Una lettura a caldo, per così dire, delle nuove disposizioni normative sulla procedura di Abilitazione Scientifica Nazionale, previste nello schema del Regolamento recante modifiche al DPR n.222/2011 e nella bozza del DM c.d. sui “Criteri e parametri”, che sostituisce il DM n.76/2012, pubblicati in www.roars.it, settembre 2015, consente di formulare alcune prime notazioni su aspetti fondamentali dell’intero assetto procedimentale.
Pur salutando con favore detta nuova normativa, peraltro ancora in corso di definizione, con riguardo a quelle disposizioni che sembrano apportare utili chiarimenti in ordine ad aspetti rilevanti della procedura, non ci si può esimere, tuttavia, dal rilevare alcune “aporie”.
Il nuovo DPR, di modifica del precedente DPR n.222/2011, prevede all’art.4 c.1: “Il Ministro, con proprio decreto, sentiti il CUN e l’ANVUR, definisce criteri, parametri e indicatori differenziati per funzioni e per settore concorsuale, tenendo presente la specificità dei settori concorsuali, ai fini della valutazione dei candidati di cui all’articolo 8.” L’art. 8 di detto DPR, inoltre, dispone: “1. Ciascuna commissione, insediatasi presso l’università in cui si espletano le procedure di abilitazione, nella prima riunione, …… prima di accedere alle domande dei candidati, definisce le modalità organizzative nonché i criteri, i parametri e gli indicatori per l’espletamento delle procedure di abilitazione, distinte per fascia secondo quanto previsto dal decreto di cui all’articolo 4, comma 1”.
La Relazione illustrativa, che accompagna lo schema del DPR, chiarisce che : “L’articolo 4 (Criteri di valutazione) è dedicato ai criteri di valutazione che saranno adottati dalle commissioni nazionali per la valutazione dei candidati.

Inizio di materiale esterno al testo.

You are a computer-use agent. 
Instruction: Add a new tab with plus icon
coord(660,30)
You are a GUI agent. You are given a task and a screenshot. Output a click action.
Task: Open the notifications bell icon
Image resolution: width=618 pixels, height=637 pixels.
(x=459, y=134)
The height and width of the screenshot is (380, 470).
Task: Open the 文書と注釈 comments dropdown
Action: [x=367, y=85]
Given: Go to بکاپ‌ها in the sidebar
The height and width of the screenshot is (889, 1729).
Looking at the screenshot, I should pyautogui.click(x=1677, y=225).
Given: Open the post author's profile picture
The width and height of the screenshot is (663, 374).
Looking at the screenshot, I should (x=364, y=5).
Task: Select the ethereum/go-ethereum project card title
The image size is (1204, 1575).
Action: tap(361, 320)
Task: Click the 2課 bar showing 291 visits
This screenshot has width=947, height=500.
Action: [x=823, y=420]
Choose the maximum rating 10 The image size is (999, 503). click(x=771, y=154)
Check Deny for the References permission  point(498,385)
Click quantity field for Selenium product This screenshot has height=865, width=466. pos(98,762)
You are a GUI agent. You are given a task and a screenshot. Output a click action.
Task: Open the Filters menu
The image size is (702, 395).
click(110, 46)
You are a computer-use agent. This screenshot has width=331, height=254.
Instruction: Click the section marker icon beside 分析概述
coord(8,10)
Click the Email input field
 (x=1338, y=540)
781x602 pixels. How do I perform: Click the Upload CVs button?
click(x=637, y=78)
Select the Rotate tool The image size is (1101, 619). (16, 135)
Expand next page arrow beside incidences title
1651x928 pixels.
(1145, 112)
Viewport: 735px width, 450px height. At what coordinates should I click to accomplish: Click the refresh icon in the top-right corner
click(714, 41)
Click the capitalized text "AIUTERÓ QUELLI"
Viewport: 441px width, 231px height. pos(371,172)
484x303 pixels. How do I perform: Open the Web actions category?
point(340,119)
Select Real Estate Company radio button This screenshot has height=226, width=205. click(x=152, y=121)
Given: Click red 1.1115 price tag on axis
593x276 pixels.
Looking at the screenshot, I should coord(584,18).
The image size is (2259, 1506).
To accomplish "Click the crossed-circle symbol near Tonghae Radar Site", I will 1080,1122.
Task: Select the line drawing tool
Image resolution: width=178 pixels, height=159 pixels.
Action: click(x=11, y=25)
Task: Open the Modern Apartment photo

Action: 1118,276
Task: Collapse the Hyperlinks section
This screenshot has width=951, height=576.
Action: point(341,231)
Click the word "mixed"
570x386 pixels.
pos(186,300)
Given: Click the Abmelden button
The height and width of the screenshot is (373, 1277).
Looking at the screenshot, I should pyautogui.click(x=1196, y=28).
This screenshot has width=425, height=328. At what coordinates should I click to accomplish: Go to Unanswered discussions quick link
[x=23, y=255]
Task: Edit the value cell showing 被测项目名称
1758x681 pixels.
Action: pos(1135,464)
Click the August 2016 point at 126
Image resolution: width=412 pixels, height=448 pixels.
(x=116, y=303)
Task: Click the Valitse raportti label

La disciplina di dettaglio di tali criteri viene rimessa, come previsto dalla legge n. 240 del 2010 [(art. 16, comma 3, lett. a) e b)], ad un apposito decreto del Ministro che dovrà definire criteri, parametri e indicatori di valutazione in relazione alle funzioni di prima o seconda fascia e alle specificità di ciascun settore concorsuale.”
Una prima osservazione attiene alla formulazione stessa dei testi normativi, che appare poco perspicua se non addirittura contraddittoria, laddove contemporaneamente si demanda al Ministro e alle Commissioni la definizione dei criteri, parametri e indicatori, senza specificare un loro distinto ambito di “competenza” in ordine a tale definizione. Occorre infatti appoggiarsi alla Relazione illustrativa per rinvenire una qualche distinzione di compiti, e dedurre (al momento) che “la definizione dei criteri, parametri e indicatori..” è demandata ex art.4 c.1 al Ministro, per la definizione di dettaglio (aggiunge la Relazione illustrativa), nonchè alle Commissioni, ex art.8,c.1 – per quanto di competenza, aggiungiamo noi.
Nella bozza del decreto di modifica del dm n.76/2012, diversamente da quest’ultimo che sul punto taceva, si legge però, all’art.2 c.1, lett.c): “il presente regolamento stabilisce le modalità di scelta dei criteri, dei parametri e dei relativi indicatori, nonché la loro rilevanza ai fini dell’attribuzione o meno dell’abilitazione da parte della commissione”.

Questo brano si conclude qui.